AVAILABLE DATA
--- --- ---

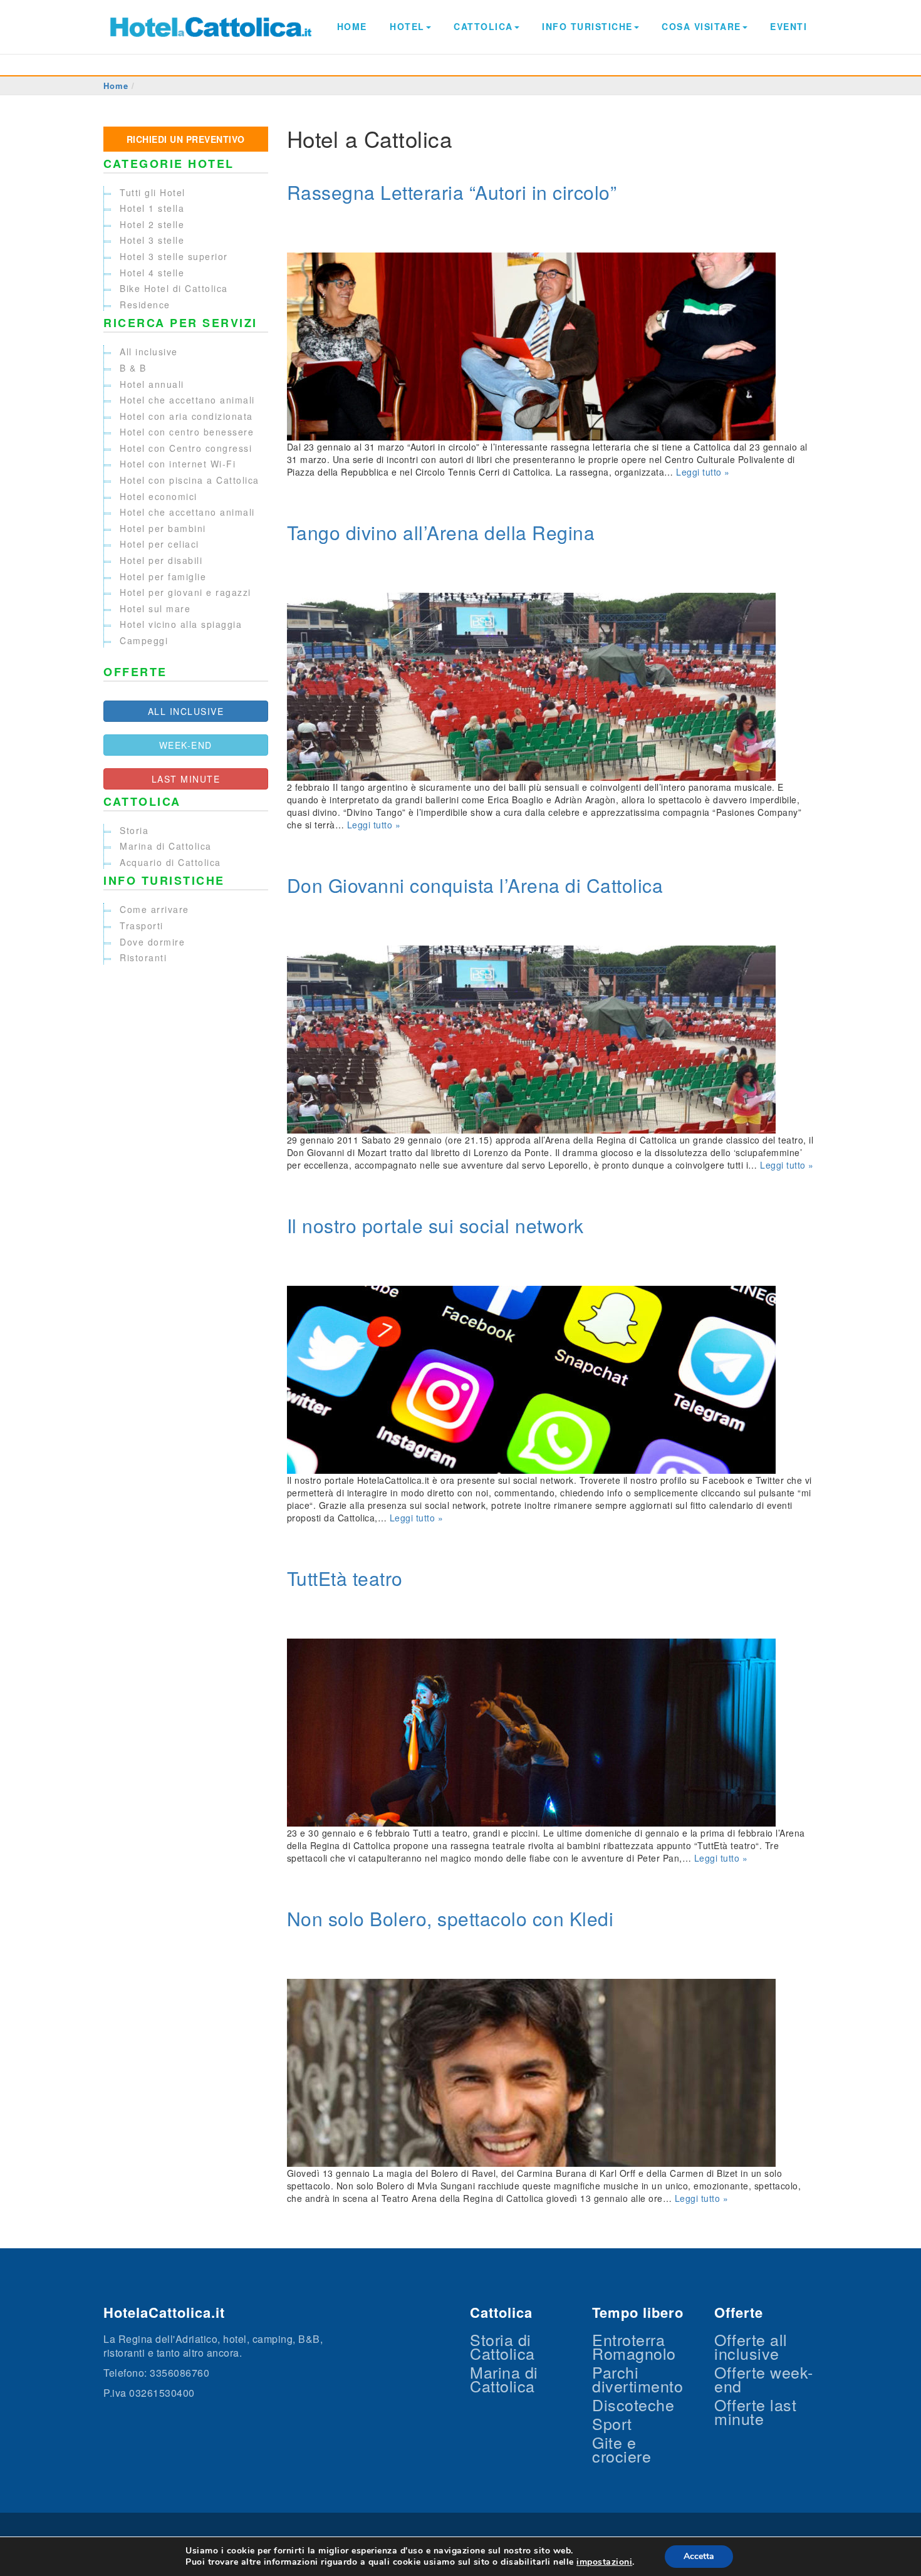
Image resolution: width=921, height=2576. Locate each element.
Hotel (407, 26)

--- --- ---

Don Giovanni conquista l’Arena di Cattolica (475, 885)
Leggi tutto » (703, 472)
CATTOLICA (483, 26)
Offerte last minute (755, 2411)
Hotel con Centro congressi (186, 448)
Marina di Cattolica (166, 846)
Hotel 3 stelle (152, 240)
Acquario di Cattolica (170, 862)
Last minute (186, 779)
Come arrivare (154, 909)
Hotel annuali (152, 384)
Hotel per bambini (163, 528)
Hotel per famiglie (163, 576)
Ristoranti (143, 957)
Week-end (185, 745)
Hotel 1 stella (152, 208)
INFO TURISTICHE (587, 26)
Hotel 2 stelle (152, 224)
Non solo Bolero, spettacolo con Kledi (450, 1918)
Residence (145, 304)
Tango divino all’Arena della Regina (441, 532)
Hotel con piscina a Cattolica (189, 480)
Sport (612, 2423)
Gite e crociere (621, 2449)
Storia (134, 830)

--- --- ---

EXERCISE BRIEF
For this exercise, repeat exactly the lines of the data above from the one with "CATTOLICA (483, 26)" down to the one with "Storia (134, 830)", both end lines included.

EXERCISE RESPONSE
CATTOLICA (483, 26)
Offerte last minute (755, 2411)
Hotel con Centro congressi (186, 448)
Marina di Cattolica (166, 846)
Hotel 3 stelle (152, 240)
Acquario di Cattolica (170, 862)
Last minute (186, 779)
Come arrivare (154, 909)
Hotel annuali (152, 384)
Hotel per bambini (163, 528)
Hotel per famiglie (163, 576)
Ristoranti (143, 957)
Week-end (185, 745)
Hotel 1 stella (152, 208)
INFO TURISTICHE (587, 26)
Hotel 2 stelle (152, 224)
Non solo Bolero, spettacolo con Kledi (450, 1918)
Residence (145, 304)
Tango divino all’Arena della Regina (441, 532)
Hotel con piscina a Cattolica (189, 480)
Sport (612, 2423)
Gite e crociere (621, 2449)
Storia (134, 830)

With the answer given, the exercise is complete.